> Work order: Looking at the records below, count how many lines contain the string "coordinates". Give that number alone.
######
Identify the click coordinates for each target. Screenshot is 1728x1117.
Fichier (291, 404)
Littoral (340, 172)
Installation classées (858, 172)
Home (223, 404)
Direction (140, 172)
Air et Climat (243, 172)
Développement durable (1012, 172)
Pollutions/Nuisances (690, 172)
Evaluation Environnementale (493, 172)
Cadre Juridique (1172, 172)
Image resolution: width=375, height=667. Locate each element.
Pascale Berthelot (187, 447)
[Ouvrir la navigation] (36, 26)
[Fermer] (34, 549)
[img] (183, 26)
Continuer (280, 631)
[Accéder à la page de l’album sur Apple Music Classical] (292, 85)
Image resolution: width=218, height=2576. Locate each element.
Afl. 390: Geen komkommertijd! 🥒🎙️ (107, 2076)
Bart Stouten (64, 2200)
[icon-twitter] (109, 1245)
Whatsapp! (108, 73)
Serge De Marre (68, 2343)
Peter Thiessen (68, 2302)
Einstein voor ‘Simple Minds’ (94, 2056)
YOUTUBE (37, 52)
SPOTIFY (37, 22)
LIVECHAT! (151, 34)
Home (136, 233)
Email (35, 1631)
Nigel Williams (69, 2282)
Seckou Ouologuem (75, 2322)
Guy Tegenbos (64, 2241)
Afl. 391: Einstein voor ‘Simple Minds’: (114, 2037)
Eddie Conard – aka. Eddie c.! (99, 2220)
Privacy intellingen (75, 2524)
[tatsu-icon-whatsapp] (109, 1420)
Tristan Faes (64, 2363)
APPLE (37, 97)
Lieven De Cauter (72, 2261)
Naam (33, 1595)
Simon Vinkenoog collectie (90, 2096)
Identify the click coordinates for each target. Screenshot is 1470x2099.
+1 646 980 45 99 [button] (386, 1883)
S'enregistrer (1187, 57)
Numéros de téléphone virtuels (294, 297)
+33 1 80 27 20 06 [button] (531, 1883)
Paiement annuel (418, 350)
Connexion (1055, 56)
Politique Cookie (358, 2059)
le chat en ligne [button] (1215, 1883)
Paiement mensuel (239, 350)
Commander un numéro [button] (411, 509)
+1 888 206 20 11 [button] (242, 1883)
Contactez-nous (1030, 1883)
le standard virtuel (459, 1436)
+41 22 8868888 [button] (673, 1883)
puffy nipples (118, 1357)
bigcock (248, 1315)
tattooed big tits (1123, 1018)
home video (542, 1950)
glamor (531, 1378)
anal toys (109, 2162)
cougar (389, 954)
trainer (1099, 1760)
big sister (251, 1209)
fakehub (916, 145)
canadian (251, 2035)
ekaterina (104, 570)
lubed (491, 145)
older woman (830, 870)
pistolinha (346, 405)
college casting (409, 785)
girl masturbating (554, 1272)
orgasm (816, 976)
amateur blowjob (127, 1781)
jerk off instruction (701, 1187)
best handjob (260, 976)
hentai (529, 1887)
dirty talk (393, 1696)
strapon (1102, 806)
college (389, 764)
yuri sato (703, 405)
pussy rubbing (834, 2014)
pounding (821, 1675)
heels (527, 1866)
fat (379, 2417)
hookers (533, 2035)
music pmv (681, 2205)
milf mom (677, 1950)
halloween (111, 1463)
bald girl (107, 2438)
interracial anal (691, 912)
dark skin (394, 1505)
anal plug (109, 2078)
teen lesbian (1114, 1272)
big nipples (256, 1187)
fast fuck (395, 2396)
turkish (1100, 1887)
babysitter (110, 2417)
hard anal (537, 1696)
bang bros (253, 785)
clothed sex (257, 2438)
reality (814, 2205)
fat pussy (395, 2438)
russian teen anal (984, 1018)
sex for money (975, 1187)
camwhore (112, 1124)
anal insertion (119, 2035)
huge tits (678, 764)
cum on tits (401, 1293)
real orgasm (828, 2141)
######
> Result of this task: 2